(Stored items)
■ ■ ■ ■ ■

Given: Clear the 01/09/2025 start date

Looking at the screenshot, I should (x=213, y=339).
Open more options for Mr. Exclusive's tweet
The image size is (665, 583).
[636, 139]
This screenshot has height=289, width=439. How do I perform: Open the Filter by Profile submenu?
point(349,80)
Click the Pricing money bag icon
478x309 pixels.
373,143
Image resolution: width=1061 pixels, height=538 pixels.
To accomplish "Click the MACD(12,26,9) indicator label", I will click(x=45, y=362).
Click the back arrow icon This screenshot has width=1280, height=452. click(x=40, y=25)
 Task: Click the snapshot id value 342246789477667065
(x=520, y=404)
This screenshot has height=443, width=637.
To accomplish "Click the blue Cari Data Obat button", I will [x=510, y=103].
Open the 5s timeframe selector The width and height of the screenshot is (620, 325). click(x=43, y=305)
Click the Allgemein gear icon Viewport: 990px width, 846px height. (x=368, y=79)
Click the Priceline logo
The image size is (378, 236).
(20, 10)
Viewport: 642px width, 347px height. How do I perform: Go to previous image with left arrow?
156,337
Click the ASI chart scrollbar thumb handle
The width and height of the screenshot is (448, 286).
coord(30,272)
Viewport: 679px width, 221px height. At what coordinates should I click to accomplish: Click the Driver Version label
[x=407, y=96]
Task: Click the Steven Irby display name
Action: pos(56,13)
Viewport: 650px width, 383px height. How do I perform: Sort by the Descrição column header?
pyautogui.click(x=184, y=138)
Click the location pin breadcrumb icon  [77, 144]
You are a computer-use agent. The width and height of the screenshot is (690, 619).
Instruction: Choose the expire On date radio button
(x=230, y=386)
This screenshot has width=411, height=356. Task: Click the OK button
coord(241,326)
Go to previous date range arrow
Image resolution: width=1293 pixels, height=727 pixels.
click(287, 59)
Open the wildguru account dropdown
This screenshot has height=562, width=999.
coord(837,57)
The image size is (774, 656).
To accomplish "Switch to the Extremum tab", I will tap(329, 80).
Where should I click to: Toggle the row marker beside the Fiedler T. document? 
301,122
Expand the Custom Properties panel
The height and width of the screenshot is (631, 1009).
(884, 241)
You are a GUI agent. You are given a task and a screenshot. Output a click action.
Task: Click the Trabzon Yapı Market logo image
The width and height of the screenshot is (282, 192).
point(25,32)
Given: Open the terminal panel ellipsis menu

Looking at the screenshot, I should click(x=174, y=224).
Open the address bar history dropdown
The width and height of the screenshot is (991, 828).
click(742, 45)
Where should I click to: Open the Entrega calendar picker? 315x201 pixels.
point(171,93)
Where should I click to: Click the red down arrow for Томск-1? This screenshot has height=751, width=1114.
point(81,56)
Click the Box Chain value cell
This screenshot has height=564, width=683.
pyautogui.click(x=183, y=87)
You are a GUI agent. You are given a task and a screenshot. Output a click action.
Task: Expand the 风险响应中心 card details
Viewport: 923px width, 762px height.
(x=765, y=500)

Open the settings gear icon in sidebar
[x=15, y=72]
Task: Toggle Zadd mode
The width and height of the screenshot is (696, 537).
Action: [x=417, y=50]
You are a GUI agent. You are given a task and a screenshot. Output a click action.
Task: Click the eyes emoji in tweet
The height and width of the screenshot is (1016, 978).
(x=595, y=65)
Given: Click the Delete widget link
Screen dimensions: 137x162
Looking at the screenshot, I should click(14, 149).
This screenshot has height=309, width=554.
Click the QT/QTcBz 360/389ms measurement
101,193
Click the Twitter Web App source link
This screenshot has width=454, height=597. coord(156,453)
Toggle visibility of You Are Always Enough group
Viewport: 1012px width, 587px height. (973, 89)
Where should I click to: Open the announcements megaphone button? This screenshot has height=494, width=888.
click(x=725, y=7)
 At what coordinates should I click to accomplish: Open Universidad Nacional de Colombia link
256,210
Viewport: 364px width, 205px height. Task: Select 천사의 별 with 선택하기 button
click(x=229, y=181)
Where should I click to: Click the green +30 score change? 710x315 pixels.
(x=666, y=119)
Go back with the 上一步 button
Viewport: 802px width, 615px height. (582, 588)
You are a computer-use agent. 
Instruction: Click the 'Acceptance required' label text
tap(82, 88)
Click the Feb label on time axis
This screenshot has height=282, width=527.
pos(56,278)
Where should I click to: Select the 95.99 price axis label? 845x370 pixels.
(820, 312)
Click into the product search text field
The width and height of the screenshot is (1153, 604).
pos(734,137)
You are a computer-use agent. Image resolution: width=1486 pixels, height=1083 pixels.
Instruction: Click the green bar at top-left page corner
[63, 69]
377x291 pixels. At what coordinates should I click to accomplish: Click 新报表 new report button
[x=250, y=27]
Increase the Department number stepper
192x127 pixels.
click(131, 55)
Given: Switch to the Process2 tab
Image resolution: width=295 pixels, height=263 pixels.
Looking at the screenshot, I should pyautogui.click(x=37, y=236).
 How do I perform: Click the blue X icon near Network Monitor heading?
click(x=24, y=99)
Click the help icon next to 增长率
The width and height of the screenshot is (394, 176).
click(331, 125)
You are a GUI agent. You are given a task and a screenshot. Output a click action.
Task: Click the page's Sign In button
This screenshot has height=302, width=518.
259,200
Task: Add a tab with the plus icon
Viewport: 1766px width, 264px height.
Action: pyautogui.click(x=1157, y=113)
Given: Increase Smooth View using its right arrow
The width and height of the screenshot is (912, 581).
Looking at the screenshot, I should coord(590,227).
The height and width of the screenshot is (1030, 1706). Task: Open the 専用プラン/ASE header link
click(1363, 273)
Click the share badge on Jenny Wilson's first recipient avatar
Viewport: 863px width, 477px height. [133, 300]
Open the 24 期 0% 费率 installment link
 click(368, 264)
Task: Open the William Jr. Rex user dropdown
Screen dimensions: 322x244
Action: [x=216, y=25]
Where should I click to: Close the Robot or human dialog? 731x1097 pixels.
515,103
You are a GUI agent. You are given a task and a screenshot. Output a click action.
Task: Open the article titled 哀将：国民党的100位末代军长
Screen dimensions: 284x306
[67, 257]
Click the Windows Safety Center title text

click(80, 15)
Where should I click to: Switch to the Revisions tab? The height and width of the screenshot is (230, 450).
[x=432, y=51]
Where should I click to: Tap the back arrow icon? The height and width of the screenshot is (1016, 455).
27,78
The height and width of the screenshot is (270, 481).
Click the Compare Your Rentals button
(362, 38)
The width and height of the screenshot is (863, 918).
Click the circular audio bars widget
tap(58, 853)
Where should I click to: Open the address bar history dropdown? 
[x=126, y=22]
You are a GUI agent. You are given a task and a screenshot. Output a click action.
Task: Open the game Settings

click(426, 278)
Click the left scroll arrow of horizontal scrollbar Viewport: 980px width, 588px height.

■ ■ ■ ■ ■

> **The task**
Go through the records above and copy each line where "computer" is found.

> **Response to the exercise**
You are a computer-use agent. The width and height of the screenshot is (690, 619).
You are a computer-use agent. 
You are a computer-use agent. Image resolution: width=1486 pixels, height=1083 pixels.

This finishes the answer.